By Andrew MulengaAs much as Chikankata became a district at the bidding of the late republican president Michael Sata in December 2011, like many other districts in the Southern Province it was hardly one of his political strongholds neither is it that of his successor Edgar Lungu, judging from his pitiful performance against arch competitor Hakainde Hichilema during the 2015 presidential bi-elections.
|The sculpture with the new Chikankata |
Civic Centre in the background
In fact, it is the last item here – civic centre -- that is of particular interest to this columnist because before completion it already features a sizeable concrete statue by Kafue-based artist and cultural officer Edward Kampeshi, commissioned by the district council the work celebrates its two main resources, agriculture and water – as a natural resource. Apart from commercial and subsistence farming, the district also boasts of the Kafue Gorge, the biggest source of electricity in the country.
By and large, the Chikankata District Council has outdone itself as a pastoral, roadside town that one would honestly imagine does not have the commissioning of art as part of its grand scheme. Speaking in an interview early this week, council secretary Damson Mukwato shed light on the project.
|Close up of the statue shows the |
picturesque Chikankata horizon
He added that as much as Chikankata is considered a rural town, it has a story to tell and this can be best done through the commissioning of art works such as the one to adorn the new offices. He pointed out that his council intends to mainstream art.

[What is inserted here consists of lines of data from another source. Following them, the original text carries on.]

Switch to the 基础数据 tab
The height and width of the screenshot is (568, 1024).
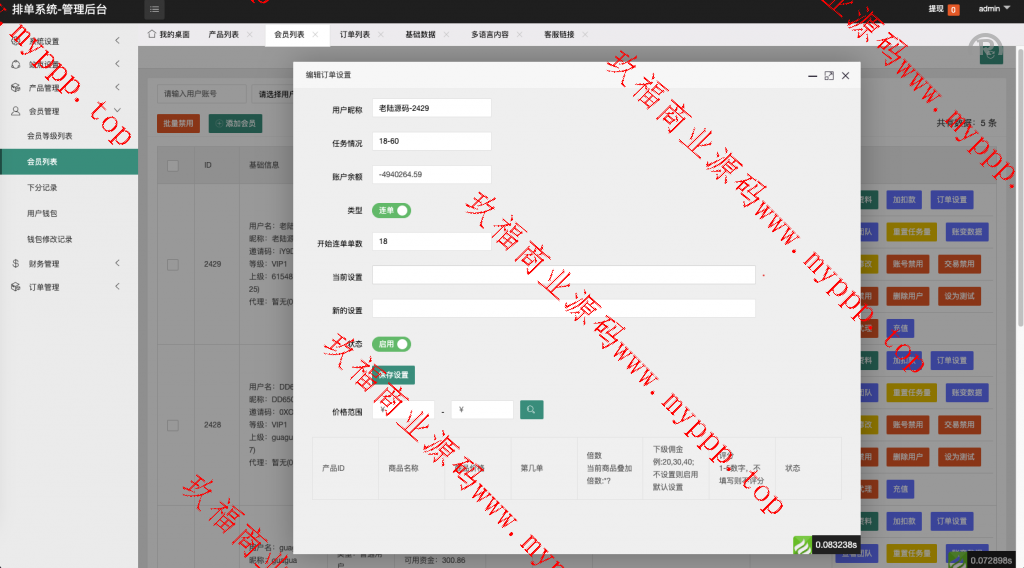click(x=420, y=34)
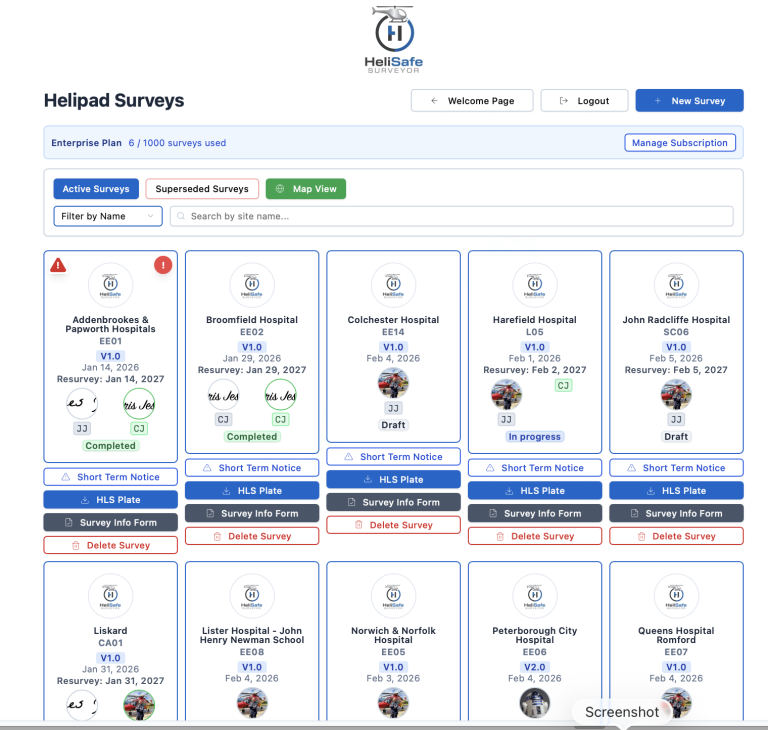The width and height of the screenshot is (768, 730).
Task: Click red warning triangle on Addenbrookes card
Action: click(58, 265)
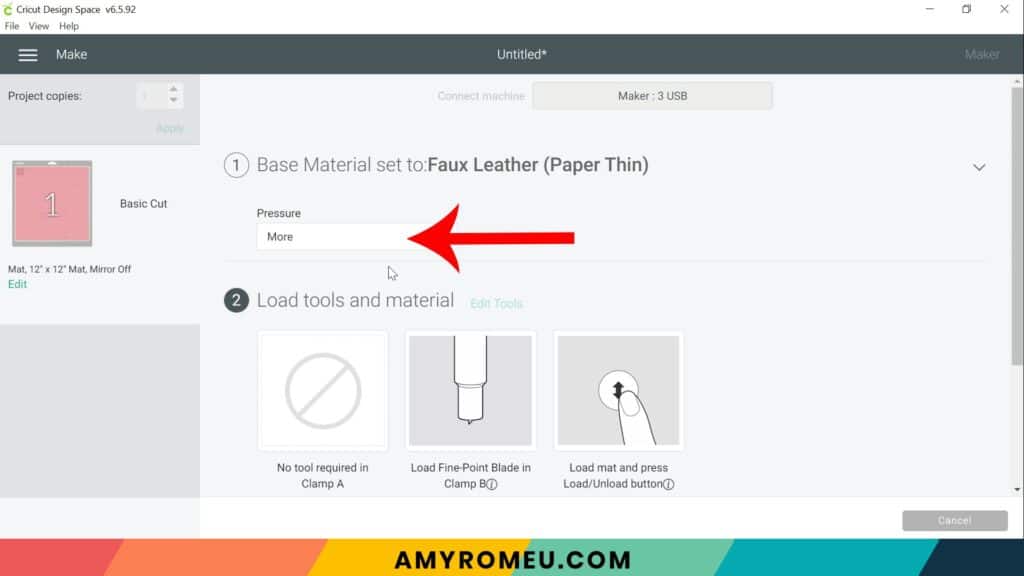Screen dimensions: 1024x576
Task: Click the Edit link under mat info
Action: click(x=17, y=284)
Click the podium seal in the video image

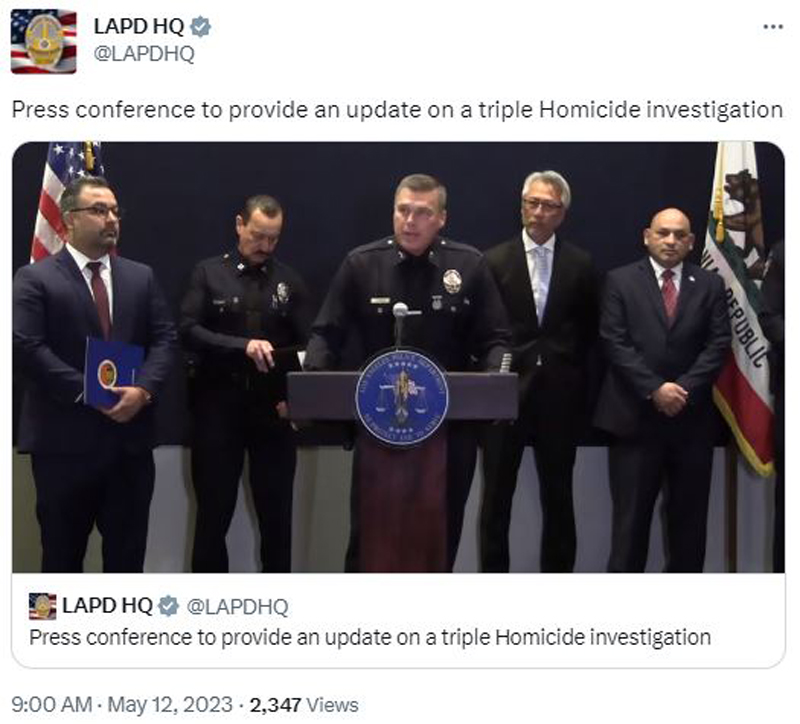[x=402, y=398]
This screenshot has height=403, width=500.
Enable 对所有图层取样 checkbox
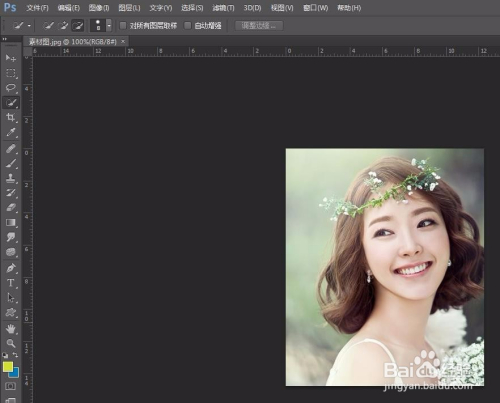tap(123, 25)
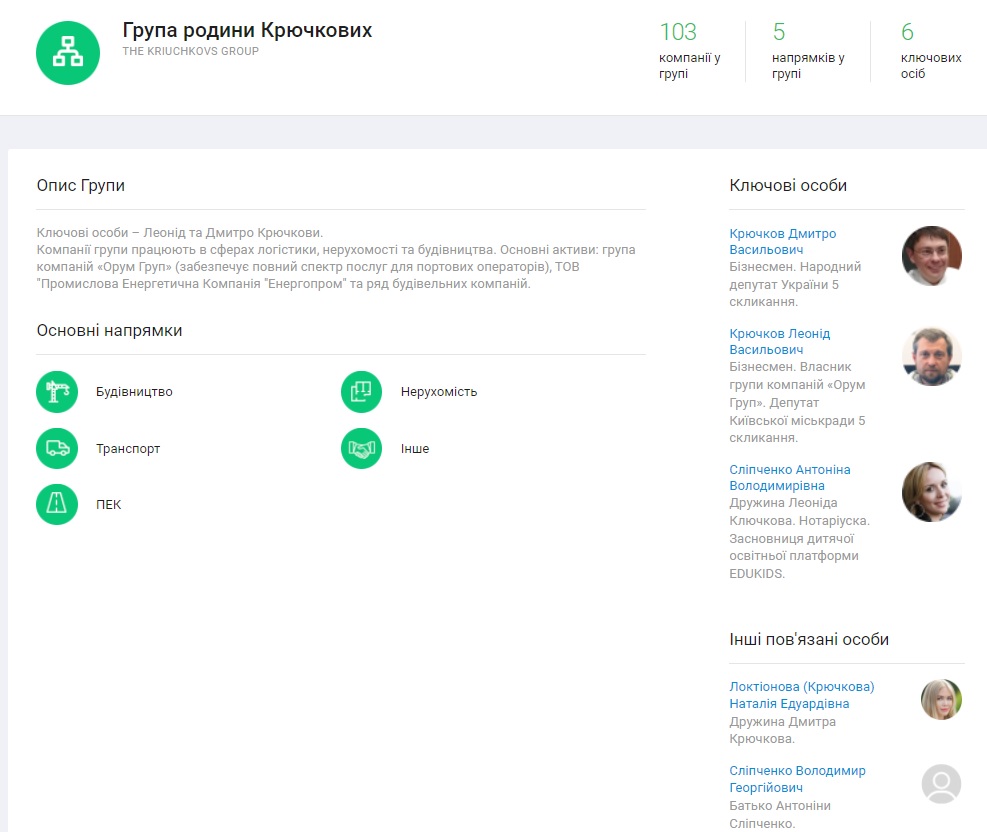Select the ПЕК round green icon

coord(57,505)
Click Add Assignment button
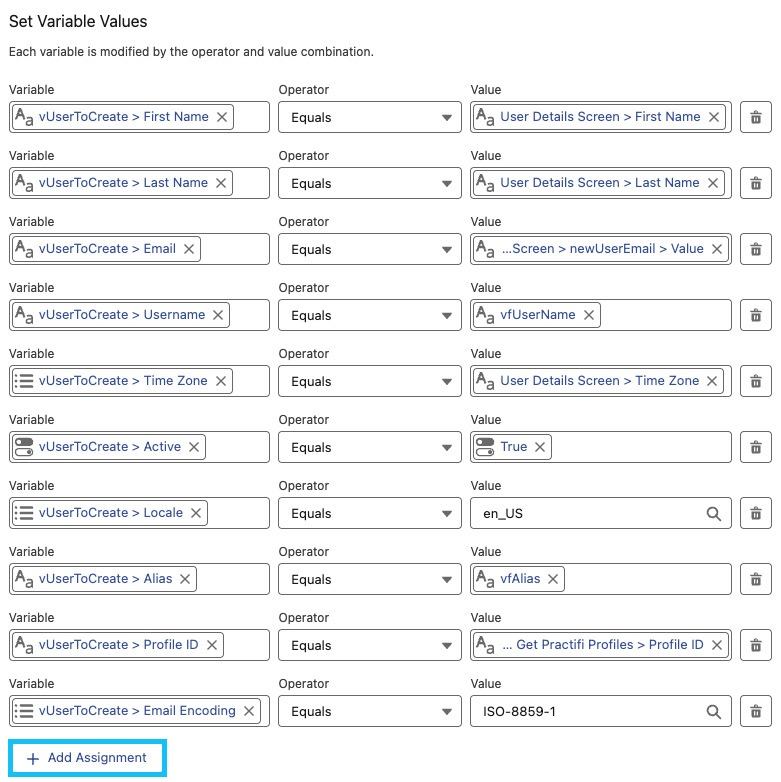 pos(87,758)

“We can tell our story through art. You and I know that when we travel abroad we are encountered by statues at important buildings that tell us more about the places we visit. Similarly when someone visits Chikankata they will find the statue and recognize what we are about. It’s not only a way of promoting international tourism but local tourism,” said Mukwato.
Nevertheless, the artist also attempts to create a statue that embodies the very culture of the locals depicting a hard-working man and woman driving a plough with two oxen. They stand elevated on a large plinth while two youths, a boy and a girl are at the ground level with buckets as if fetching water from a river.
Whereas the two cattle may look disproportionate, during a visit to the site early this week, the artist reasoned that he was approached by a local by-passer who argued that when ploughing the fields cattle often stoop as well as sink their legs deep in to the earth for traction and therefore end up looking shorter than they actually are. Truly, who can argue with a local that has spent all his years living the pastoral life? Upon hearing the explanation, the artist made the necessary changes. If anything, it can also be noted that the two animals in the sculpture appear to be more anatomically correct than the rest of the figures but this could be part of the aesthetic.
|Front view of the Chikankata Civic Centre |
sculpture by Edward Kampeshi
He also spoke highly of the hospitality of the locals who inundated him with locally produced gifts of milk and chibwantu, a wholesome, non-alcoholic energy drink popularised by the Tonga speaking people which has maize-grits as one of its main ingredients.
“I haven’t been drinking water since I came here. Milk has been my water, every day I am given a 5 litre container,” boasted Kampeshi light-heartedly.
|Front view of the Chikankata Civic Centre building|
But during Mukwato’s interview however, the council secretary seemed confident that with good cooperation between his council and the contractors, the council building along with the statue and other infrastructure were in line for completion in the second quarter of 2016.
|Some of the new staff houses for civil servants |
near the civic centre
The fast growing district is also home to the Chikankata College of Bio-Medical Sciences a major training facility for the ministry of health, Chikankata High School which is run by the Salvation Army and Namalundu Secondary School plus over 30 primary schools, it would be good if visits to the statue can also become part of their school tours programmes to help inculcate an appreciation of art and a further understanding of the districts strength.
Nevertheless, without doubt much can be critiqued in terms of the overall design and perhaps the finish of the statue so far, but it is yet to be complete and can be given a benefit of a doubt on those scores. Zambian artists may not have the resources and equipment, but a bronze would have been a befitting medium for the final statue not only for longevities sake, but as a hint towards prospective nickel mining in the area as the resource is often a component of bronze casting. Furthermore here in Zambia, if previously built statues with water features are anything to go by, maintenance is usually an issue, even the simplest of water fountains end up being turned off. But all things said and done Chikankata District Council deserves a pat on the back and has to be emulated not only by the other newly established districts but also by those that were established before and after independence some 50 years ago but do not seem to show any appreciation for art or public sculptures.